Solving Quantified Boolean Formulas and its Applications
Speaker: Martina Seidel, Johannes Kepler University, Linz, Austria
Tuesday Feb 20 2024, 14:00, Room 1Z53
Abstract: Quantified Boolean Formulas (QBFs) extend propositional logic by quantifiers over the Boolean variables. Despite the PSPACE hardness of their decision problem, much progress has been made in practical solving, making QBFs an attractive framework for encoding various problems from artificial intelligence and formal verification.
In this talk, we will give an overview on recent trends and developments in QBF solving and we will discuss promising applications of QBFs.
Modèles de Langage
Speaker: Gustave Cortal, LMF
Tuesday Feb 06 2024, 14:00, 1Z71

Abstract: Je propose d'introduire certains concepts clés du traitement automatique des langues. Le cours se concentre sur les modèles de langage, qui sont des modèles prédictifs calculant la probabilité d’une séquence de mots, et trouvant des applications en traduction, résumé de texte, agent conversationnel, etc.
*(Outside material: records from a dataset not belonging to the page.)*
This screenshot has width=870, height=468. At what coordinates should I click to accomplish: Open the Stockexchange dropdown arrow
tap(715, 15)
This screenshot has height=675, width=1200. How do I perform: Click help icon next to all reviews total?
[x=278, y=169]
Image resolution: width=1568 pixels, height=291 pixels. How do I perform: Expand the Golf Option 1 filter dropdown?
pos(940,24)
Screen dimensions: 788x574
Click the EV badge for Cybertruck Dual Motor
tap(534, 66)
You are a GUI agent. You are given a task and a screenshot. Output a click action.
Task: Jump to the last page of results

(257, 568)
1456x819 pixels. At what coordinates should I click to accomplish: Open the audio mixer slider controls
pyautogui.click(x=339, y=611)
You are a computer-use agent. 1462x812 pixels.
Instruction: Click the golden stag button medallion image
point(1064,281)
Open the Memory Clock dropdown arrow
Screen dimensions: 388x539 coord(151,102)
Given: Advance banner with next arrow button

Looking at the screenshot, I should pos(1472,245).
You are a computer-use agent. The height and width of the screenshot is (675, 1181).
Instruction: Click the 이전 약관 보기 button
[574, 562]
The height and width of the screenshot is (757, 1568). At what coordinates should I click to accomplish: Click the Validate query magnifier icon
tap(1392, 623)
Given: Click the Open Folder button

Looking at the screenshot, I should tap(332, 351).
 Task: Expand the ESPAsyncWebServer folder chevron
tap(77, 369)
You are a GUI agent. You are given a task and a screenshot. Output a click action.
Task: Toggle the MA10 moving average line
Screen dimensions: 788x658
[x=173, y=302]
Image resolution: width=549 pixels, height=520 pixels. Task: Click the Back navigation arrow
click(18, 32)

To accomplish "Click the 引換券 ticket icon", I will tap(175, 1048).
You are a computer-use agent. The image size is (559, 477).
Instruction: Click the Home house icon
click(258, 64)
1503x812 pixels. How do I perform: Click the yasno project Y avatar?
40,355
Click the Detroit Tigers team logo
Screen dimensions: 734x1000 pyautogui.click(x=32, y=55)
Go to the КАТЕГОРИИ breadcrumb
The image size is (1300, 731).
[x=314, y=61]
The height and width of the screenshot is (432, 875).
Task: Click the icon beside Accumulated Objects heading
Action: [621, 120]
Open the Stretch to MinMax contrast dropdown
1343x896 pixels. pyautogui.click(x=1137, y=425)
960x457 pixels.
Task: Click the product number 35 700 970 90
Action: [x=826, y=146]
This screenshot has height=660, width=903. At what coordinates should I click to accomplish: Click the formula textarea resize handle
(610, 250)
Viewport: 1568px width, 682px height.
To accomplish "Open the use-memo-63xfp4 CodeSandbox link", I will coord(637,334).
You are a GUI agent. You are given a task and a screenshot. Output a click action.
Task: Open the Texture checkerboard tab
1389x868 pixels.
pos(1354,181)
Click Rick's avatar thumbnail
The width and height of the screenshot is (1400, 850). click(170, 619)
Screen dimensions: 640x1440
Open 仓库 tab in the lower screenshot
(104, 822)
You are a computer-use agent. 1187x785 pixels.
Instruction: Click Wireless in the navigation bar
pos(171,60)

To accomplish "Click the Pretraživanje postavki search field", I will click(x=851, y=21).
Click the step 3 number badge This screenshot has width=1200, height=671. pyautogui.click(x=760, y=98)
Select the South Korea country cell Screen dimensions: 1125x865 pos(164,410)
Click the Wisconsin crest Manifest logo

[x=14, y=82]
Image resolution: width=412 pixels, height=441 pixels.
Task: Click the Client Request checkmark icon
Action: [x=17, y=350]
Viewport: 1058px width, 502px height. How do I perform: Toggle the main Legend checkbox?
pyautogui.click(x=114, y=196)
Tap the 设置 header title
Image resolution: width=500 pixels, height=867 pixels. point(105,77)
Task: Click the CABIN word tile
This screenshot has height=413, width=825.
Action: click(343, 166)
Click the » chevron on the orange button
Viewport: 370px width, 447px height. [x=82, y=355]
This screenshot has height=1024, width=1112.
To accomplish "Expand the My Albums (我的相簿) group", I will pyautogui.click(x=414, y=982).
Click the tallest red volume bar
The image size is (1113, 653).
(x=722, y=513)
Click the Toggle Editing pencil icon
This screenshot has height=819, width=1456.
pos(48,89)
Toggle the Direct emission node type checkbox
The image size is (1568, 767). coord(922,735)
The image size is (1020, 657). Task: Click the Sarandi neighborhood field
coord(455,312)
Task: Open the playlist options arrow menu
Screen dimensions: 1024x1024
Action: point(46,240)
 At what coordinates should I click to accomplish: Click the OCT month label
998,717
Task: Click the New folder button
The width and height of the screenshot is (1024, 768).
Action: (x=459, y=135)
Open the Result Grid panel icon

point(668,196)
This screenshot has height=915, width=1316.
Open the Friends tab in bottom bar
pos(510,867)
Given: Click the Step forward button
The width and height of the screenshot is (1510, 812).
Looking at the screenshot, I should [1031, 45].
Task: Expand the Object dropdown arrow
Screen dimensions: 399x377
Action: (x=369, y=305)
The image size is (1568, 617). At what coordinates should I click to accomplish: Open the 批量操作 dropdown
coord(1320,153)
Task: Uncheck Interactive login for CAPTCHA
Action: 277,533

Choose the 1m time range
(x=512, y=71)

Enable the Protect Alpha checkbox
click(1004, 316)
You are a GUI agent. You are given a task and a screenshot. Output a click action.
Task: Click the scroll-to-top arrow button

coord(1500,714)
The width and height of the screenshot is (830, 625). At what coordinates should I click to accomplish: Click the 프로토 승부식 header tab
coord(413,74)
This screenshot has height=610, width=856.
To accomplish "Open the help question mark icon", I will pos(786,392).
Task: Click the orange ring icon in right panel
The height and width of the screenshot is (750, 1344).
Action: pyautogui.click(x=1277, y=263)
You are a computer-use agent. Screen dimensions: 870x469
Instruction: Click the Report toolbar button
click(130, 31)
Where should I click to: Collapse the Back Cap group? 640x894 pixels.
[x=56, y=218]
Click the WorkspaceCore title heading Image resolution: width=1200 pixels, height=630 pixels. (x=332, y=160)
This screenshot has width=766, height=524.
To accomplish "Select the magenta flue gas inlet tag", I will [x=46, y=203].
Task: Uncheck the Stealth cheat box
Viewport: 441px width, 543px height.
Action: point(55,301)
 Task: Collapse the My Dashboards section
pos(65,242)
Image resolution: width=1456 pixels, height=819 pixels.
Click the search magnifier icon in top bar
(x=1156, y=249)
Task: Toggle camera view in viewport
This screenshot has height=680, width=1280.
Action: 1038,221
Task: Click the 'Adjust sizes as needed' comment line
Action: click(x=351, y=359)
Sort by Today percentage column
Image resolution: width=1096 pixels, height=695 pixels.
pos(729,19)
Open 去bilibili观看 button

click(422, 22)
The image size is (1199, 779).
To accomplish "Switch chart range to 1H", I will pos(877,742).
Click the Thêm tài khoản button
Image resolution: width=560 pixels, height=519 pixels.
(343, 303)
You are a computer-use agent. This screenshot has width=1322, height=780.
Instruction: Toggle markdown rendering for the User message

Je parlerai de différentes architectures utilisées dans l’histoire pour la modélisation statistique du langage, comme les n-grammes, les réseaux de neurones feed-forward, les réseaux de neurones récurrents et les transformers. Les avantages et les inconvénients de chaque architecture seront exposés. À la fin, il sera possible de comprendre conceptuellement comment un modèle comme ChatGPT fonctionne.